Last year you went to BMW and it seemed to be another year where you could take a step forward. It wasn’t a full factory team anymore but it obviously led to making the move to Ducati this year. What has it meant to you to make the move to a full factory team?
It’s a big step to have the full factory package. BMW was close to it but it became evident this year that the big difference between BMW and Ducati is that you deal with the race department and overall it’s pretty small in a company the size of BMW the race department is a minor part of it and I’m not really sure how much they cared about it last year. As it’s came out maybe they didn’t care about it too much at that point.
To be able to move to a factory team with Ducati where, it sounds cheesy but, the passion is there. It’s not just a saying about Italian passion because it was pretty evident from the first meeting with the team in Bologna and the team launch. There was Gigi Dall’igna, my chief mechanics and electronics engineers, chassis engineers and we were just casually chatting about the bike at the team launch but next thing we were in a meeting room with the CEO of the company! The connection is that tight and it’s not like at BMW where I didn’t know anyone outside of the race department. We were all sitting around a table talking about the strong points, where we need to improve and where we’re decent.
You’ve also got a few MotoGP tests lined up for this year, has anything been confirmed dates wise?
Not yet but it’s to be discussed.
Do you still look at MotoGP as something that you would go back to or do you think that you’d only go back if it was a perfect package?
No, I think that it would be a good opportunity to cut my teeth there again if I had an opportunity with a good team around me. I’m happy in Superbikes at the moment but the goal is to go back there in a competitive situation and to have another crack at it. I’d love to have the opportunity in the near future but we’ll see how it pans out.
The TT has just finished up, you used to go there when you were a child for holidays. Would you go back again?
It always clashes and we were actually talking about it earlier when we saw Michael and Jody’s pictures from there. Doing the parade lap is something that I’d love to do but getting the time and getting it not to clash with the Superbike schedule is the difficultly. I think that I can safely say that if I wasn’t here I’d be over there but the last couple of years it hasn’t worked out. Hopefully next year the schedule works out and I can go because I’m itching to go back.

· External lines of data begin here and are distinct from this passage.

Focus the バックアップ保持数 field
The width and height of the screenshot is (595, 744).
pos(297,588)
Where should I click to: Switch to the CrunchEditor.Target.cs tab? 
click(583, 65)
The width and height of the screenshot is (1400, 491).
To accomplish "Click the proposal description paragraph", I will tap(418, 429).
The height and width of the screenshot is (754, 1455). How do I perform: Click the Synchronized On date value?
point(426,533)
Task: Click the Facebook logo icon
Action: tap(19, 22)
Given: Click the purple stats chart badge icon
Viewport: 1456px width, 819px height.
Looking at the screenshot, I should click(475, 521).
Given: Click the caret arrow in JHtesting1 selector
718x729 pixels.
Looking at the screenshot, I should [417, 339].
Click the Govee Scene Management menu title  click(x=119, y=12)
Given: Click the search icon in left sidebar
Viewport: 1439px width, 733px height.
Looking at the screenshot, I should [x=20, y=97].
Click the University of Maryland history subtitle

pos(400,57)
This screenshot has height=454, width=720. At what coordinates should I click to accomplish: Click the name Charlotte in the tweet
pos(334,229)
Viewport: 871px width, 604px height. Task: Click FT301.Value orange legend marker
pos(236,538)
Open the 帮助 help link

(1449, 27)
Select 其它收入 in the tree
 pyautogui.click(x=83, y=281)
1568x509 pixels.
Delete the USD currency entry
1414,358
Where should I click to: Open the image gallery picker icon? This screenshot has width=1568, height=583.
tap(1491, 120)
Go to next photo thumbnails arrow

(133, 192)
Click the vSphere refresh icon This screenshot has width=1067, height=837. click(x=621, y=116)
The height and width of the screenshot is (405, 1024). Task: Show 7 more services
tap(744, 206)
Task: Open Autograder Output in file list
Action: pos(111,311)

Is it something that you’d race or just that you enjoy spectating at?
No I don’t think that my mum would ever let me race it! Deep down I don’t think that I’d ever want to race there and I can only imagine the buzz that those guys get from racing on it. Just watching some of the shots from Closer to the Edge and footage from the onboard cameras last year as a rider it’s pretty awesome and the guys must get a real buzz out of it but I’m afraid that they’ve got bigger cajones than I do! The time I went over I was ten or eleven but I’ve still got all the autographs somewhere!